Locality-Sensitive Hashing (LSH)

LevelAdvanced

Duration90 mins

TopicK-Nearest Neighbors

2 / 6

LSH for Cosine Similarity

The Angle Between Vectors

Cosine similarity between vectors $\mathbf{u}$ and $\mathbf{v}$ is defined as:

$$\text{cos}(\mathbf{u}, \mathbf{v}) = \frac{\mathbf{u} \cdot \mathbf{v}}{|\mathbf{u}| |\mathbf{v}|}$$

This is simply the cosine of the angle $\theta$ between the vectors. Parallel vectors have similarity 1, orthogonal vectors have similarity 0, and anti-parallel vectors have similarity -1.

But how do we build a locality-sensitive hash function for the angle between vectors? The answer is beautifully geometric: random hyperplanes.

What You Will Learn

Geometric Intuition: Hyperplanes as Hash Functions

A hyperplane through the origin can be defined by its normal vector $\mathbf{r}$. Every point $\mathbf{x}$ in space can be classified based on which side of the hyperplane it lies:

$$h_{\mathbf{r}}(\mathbf{x}) = \begin{cases} 1 & \text{if } \mathbf{r} \cdot \mathbf{x} \geq 0 \ 0 & \text{if } \mathbf{r} \cdot \mathbf{x} < 0 \end{cases}$$

This is our hash function. It outputs a single bit based on which half-space the point occupies.

++++

**WRITTEN EXERCISE A**
List each relationship between vectors that the LSH text names, along with the cosine similarity it assigns.
The LSH text and the rows that follow come from unrelated sources.

++++

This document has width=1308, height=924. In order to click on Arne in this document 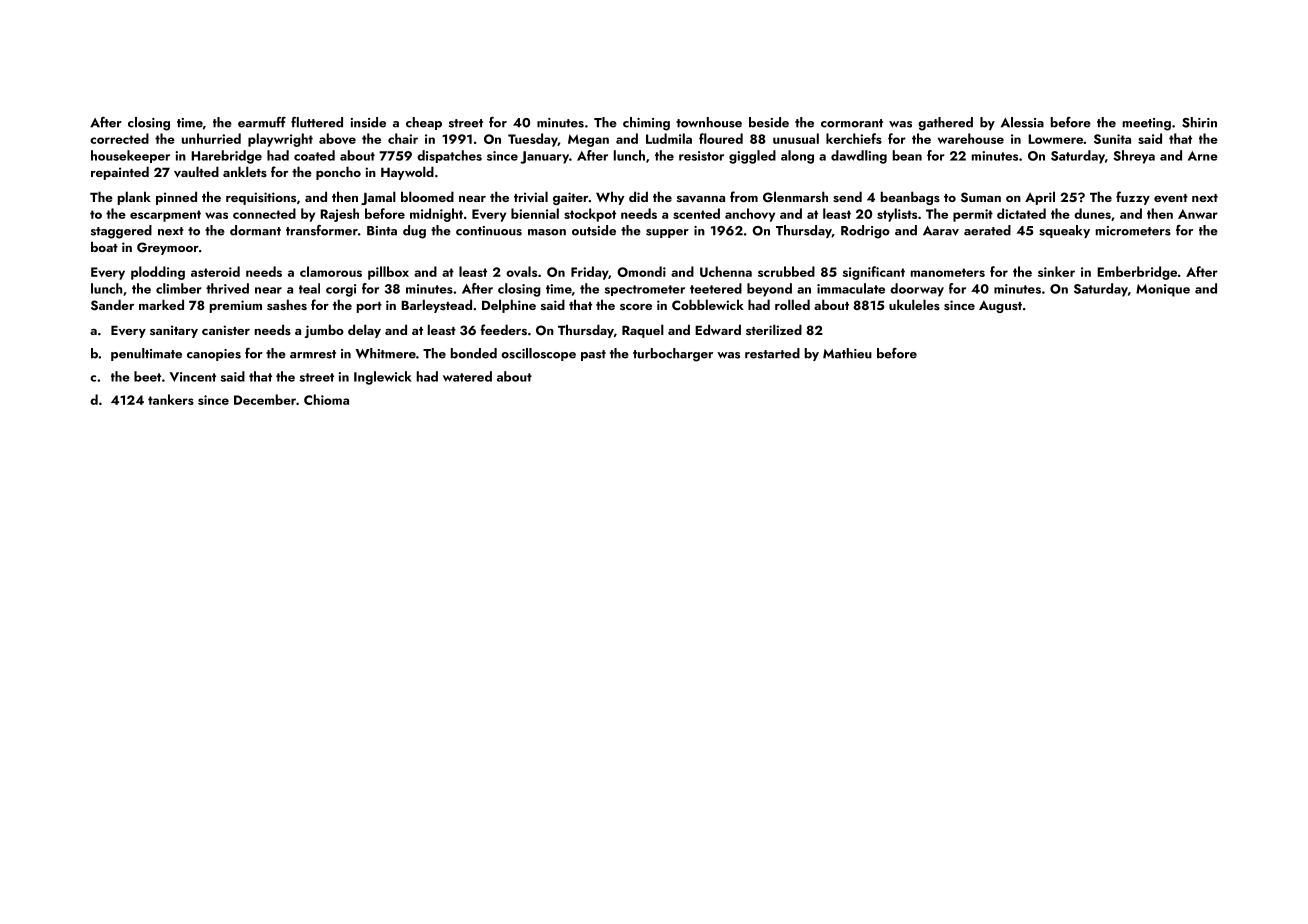, I will do `click(1203, 156)`.
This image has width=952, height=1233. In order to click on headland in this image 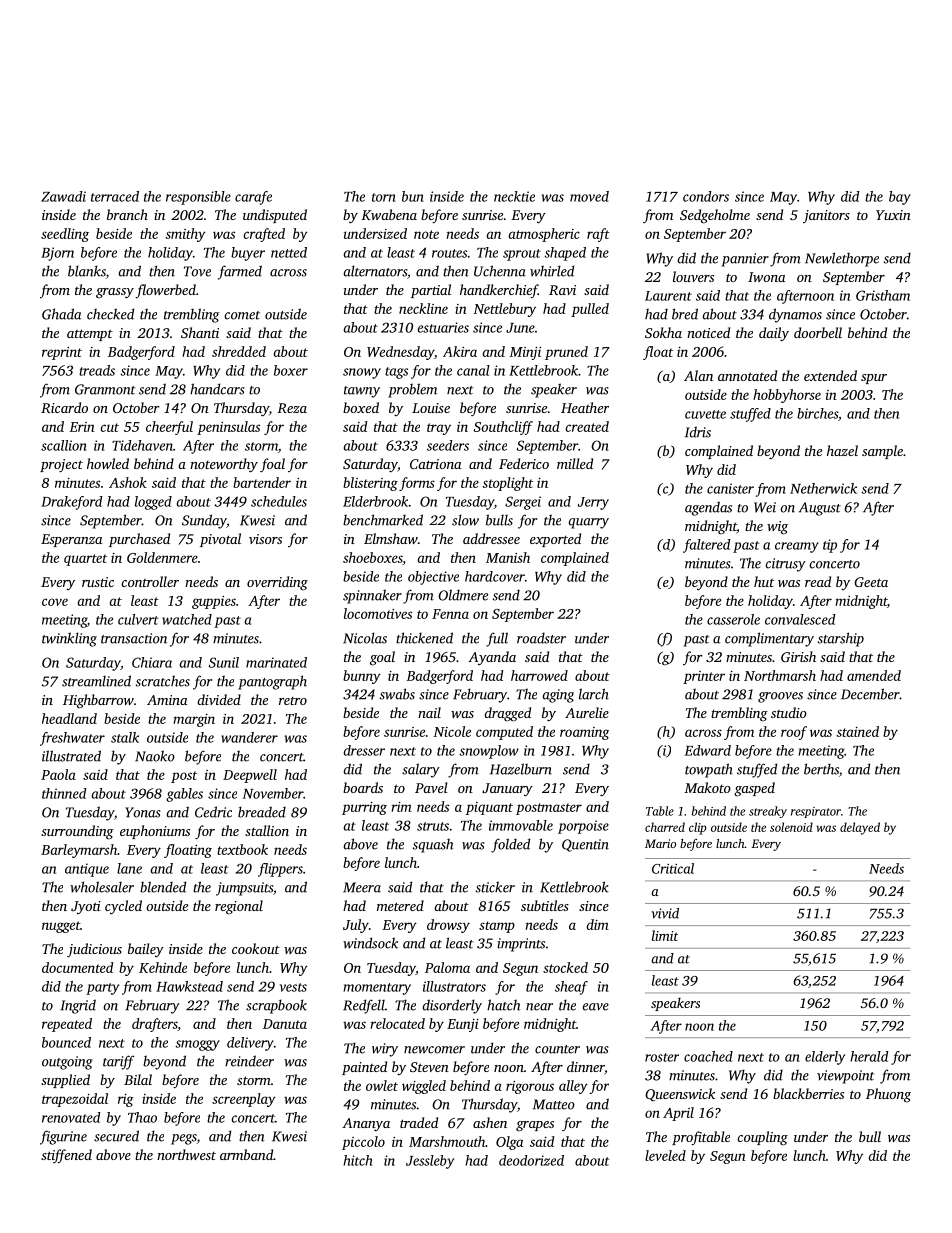, I will do `click(69, 718)`.
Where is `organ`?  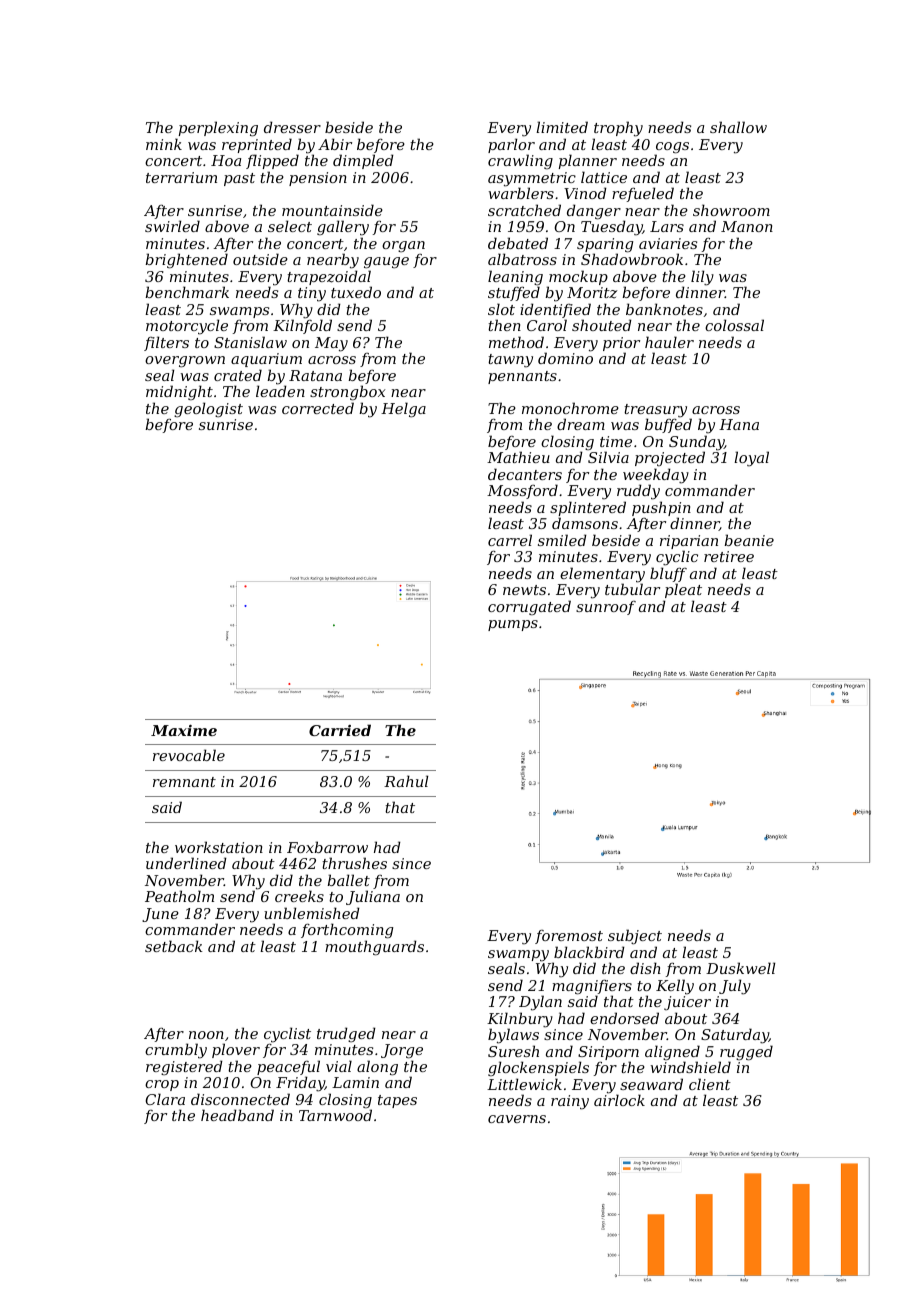
organ is located at coordinates (403, 246).
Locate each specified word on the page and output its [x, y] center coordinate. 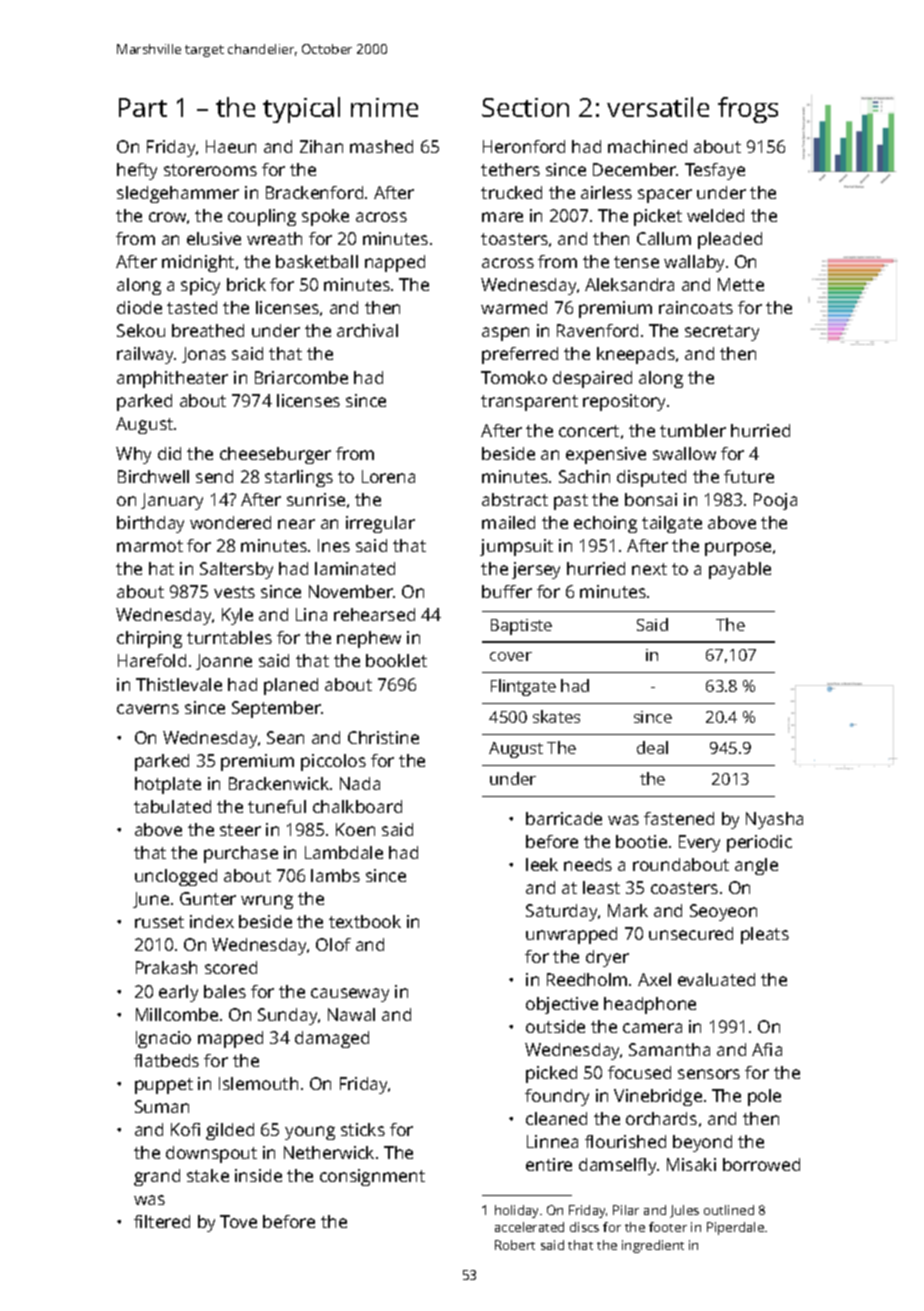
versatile [658, 107]
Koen [355, 829]
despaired [592, 379]
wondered [230, 522]
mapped [230, 1039]
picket [658, 217]
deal [652, 747]
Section [525, 107]
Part [143, 107]
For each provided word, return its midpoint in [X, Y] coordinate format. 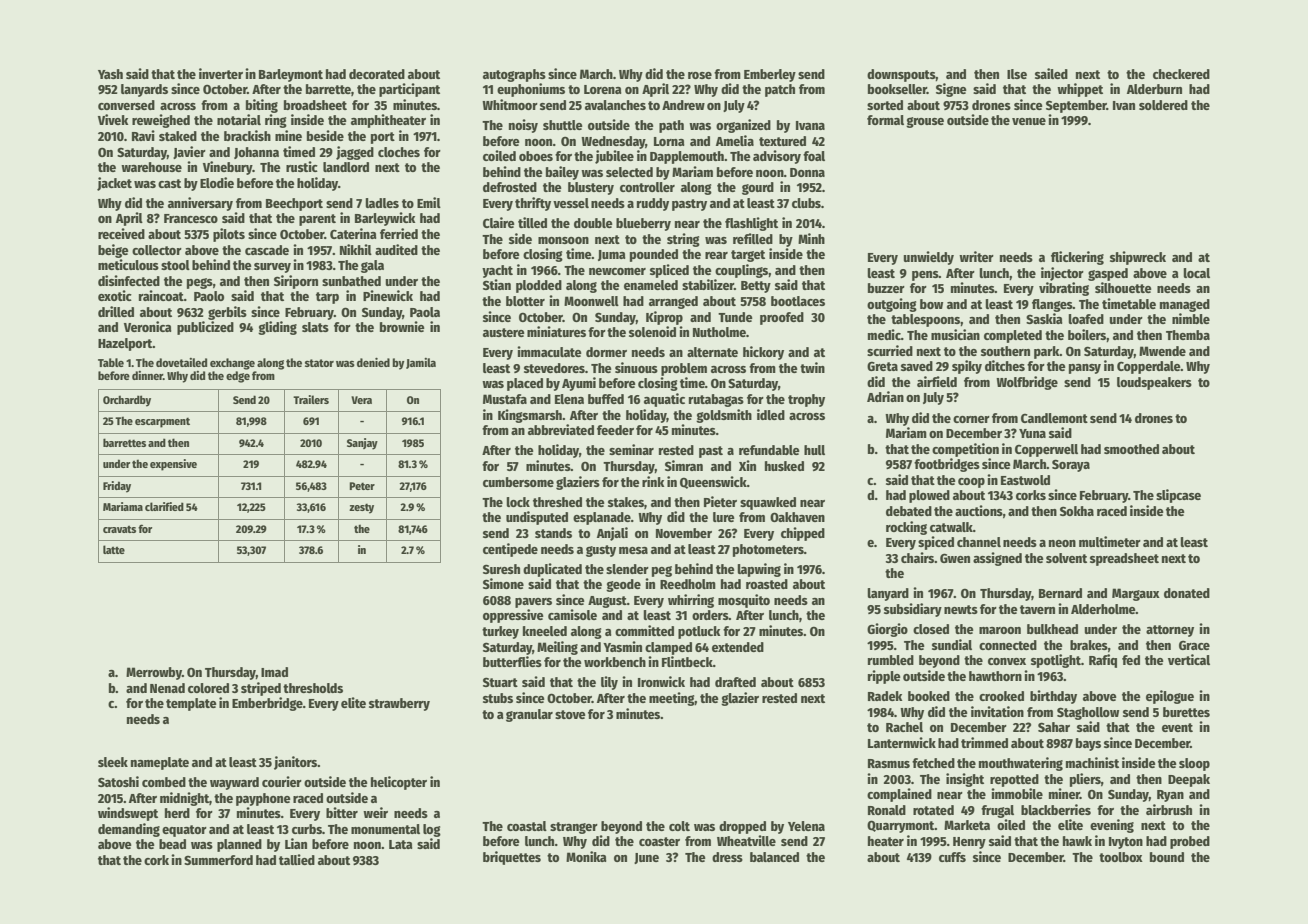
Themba [1188, 335]
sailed [1051, 73]
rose [700, 75]
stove [570, 714]
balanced [774, 857]
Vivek [113, 119]
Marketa [967, 825]
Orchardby [127, 401]
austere [504, 332]
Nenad [167, 688]
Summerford [218, 860]
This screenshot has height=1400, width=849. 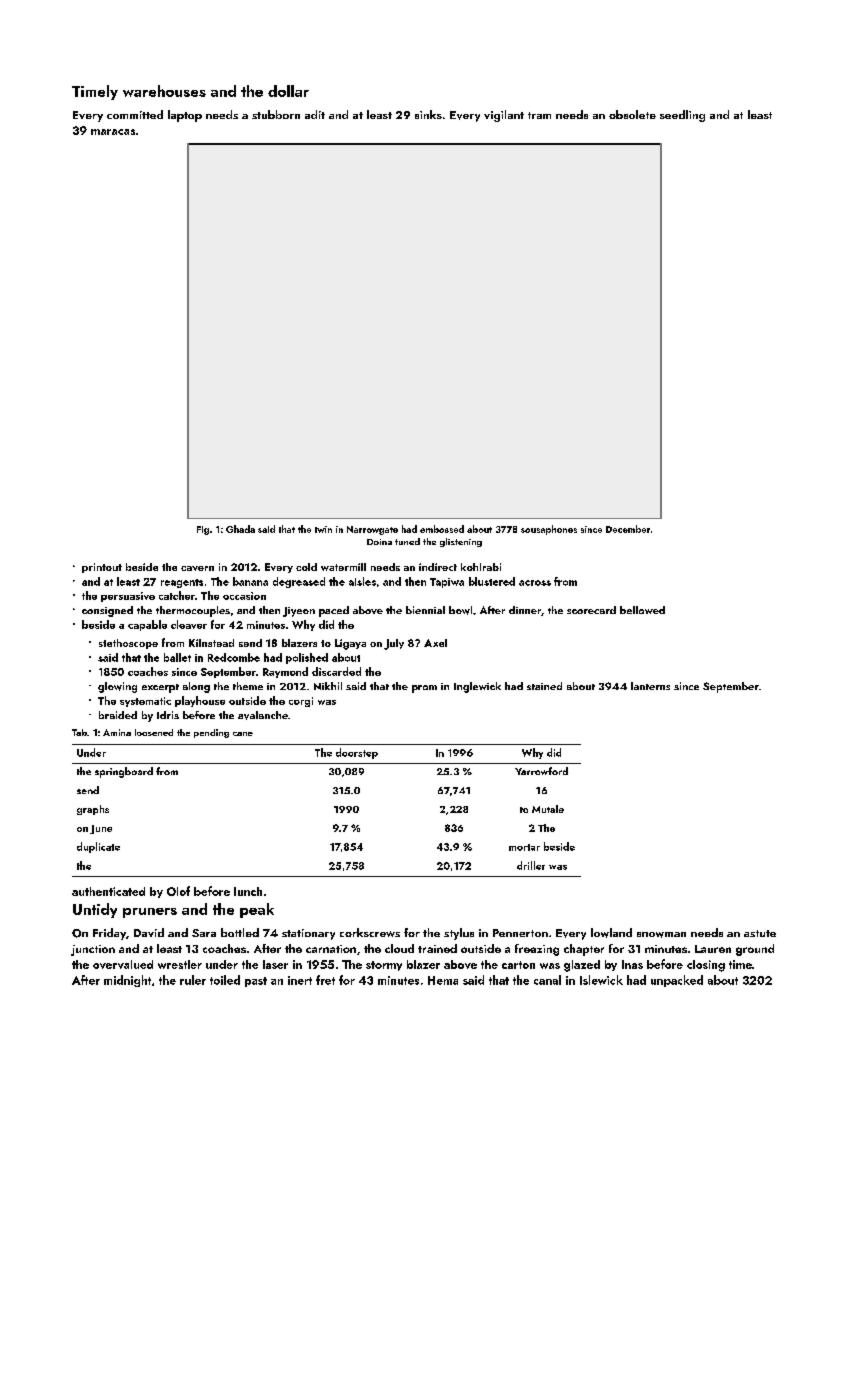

++++

**WRITTEN EXERCISE B**
Copy the rows from the line containing "Summerford [218, 860]" through the last row, inclusive. Leave out the pictures.

**COMPLETE RESPONSE A**
Parallel vectors: 1
Orthogonal vectors: 0
Anti-parallel vectors: -1

**COMPLETE RESPONSE B**
Summerford [218, 860]
This screenshot has height=1400, width=849. 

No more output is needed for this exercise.